BALNEARI, CODACONS: E’ CAOS. NONOSTANTE NODO CONCESSIONI, NUMERO STABILIMENTI SALITO DEL 26%
BUSINESS DA 10 MILIARDI DI EURO ANNUI, MA NELLE CASSE DELLO STATO SOLO BRICIOLE. GOVERNO DEVE RISOLVERE STALLO
In tema di stabilimenti balneari in Italia regna il caos più assoluto, tra minacce dell’Ue, sentenze dei tribunali e governo che naviga a vista.

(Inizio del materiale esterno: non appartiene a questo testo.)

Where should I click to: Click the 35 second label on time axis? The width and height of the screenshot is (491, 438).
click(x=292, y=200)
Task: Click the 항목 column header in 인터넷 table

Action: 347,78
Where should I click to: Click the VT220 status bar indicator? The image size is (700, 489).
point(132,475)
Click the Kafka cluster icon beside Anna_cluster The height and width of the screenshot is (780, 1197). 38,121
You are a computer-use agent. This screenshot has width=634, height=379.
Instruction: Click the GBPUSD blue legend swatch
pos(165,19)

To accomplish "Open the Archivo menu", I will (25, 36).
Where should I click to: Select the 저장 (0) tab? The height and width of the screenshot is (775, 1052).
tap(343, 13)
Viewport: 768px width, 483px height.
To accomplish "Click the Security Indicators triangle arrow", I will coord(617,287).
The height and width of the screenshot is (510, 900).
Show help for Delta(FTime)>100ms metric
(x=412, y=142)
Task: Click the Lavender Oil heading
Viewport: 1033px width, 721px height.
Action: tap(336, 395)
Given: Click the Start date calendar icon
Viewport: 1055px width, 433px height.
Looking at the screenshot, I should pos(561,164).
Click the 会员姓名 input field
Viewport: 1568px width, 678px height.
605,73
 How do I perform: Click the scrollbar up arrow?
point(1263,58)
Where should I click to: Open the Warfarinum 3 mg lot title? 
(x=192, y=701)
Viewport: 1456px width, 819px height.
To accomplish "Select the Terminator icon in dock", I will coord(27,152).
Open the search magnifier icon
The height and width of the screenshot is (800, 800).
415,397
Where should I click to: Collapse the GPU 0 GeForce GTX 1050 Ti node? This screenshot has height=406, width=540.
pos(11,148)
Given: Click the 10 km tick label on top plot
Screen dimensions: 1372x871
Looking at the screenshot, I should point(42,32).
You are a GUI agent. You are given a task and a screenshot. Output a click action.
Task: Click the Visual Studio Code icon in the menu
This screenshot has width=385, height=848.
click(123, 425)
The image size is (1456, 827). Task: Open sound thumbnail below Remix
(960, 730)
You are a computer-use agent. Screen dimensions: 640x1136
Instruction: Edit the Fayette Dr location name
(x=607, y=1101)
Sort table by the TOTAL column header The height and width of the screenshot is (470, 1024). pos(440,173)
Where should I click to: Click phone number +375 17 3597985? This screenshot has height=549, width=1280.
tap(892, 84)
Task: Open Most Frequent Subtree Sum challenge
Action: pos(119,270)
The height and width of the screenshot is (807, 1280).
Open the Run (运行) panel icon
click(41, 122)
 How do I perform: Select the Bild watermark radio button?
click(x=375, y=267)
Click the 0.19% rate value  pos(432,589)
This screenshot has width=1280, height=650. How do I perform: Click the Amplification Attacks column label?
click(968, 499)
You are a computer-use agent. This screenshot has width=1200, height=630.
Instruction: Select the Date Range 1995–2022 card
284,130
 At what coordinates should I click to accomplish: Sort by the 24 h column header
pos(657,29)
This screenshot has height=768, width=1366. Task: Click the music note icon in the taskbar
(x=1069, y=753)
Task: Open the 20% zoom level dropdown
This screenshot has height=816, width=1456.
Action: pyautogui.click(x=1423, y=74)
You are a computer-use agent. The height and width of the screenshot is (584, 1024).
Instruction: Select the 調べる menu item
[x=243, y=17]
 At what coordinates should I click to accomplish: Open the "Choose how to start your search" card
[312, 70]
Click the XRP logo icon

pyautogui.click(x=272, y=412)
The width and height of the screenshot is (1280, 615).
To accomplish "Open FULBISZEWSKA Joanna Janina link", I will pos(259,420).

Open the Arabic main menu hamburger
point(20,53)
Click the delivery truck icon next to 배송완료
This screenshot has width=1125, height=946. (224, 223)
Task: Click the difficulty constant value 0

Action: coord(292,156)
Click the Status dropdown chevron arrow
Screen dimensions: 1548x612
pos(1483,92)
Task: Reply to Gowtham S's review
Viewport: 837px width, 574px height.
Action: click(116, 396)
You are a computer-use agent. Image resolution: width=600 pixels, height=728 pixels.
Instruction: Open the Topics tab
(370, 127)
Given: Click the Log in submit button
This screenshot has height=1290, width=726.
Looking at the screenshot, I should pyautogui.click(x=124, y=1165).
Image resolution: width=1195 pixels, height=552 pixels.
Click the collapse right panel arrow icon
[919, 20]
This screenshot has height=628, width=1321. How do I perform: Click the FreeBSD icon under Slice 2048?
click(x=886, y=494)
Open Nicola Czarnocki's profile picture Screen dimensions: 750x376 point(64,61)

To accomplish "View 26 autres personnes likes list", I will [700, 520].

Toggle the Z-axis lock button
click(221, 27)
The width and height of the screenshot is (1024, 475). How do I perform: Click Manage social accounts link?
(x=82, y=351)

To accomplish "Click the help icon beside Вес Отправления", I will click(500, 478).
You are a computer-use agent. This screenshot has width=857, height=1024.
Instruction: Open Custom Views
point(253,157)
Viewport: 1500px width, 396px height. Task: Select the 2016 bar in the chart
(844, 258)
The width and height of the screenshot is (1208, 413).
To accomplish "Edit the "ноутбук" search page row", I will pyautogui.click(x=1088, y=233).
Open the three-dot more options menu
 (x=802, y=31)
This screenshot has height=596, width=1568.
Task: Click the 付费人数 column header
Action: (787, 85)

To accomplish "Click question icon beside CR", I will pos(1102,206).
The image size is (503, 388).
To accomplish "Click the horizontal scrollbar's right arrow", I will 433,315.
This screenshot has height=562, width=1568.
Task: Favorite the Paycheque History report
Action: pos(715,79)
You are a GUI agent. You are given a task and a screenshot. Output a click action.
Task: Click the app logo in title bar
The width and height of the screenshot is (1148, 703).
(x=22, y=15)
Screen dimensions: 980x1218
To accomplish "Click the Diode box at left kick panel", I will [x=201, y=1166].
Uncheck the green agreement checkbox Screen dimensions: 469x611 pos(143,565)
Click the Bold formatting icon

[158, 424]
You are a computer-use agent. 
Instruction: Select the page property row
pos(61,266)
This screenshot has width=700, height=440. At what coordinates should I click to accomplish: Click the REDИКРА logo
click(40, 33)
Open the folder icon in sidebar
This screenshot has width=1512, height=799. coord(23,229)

Lo afferma il Codacons, che chiede all’esecutivo di risolvere al più presto la situazione di stallo attuale.
“E’ necessario trovare con urgenza un punto di incontro tra il governo e le istanze dei balneari, nel rispetto delle disposizioni comunitarie in materia e delle recenti sentenze del Consiglio di Stato che hanno bocciato le proroghe delle concessioni – spiega il presidente Carlo Rienzi – Una situazione assurda e paradossale quella italiana dove, nonostante la situazione di evidente illegittimità delle concessioni, gli stabilimenti sono aumenti del 26% dal 2011 generando un business da 10 miliardi di euro annui, a fronte di appena 115 milioni di euro incamerati attraverso i canoni dallo Stato”.
“Il governo non può più rimandare il problema alle calende greche, e deve sedersi al tavolo con i balneari e con tutte le parti coinvolte per arrivare al più presto a una soluzione condivisa” – conclude Rienzi.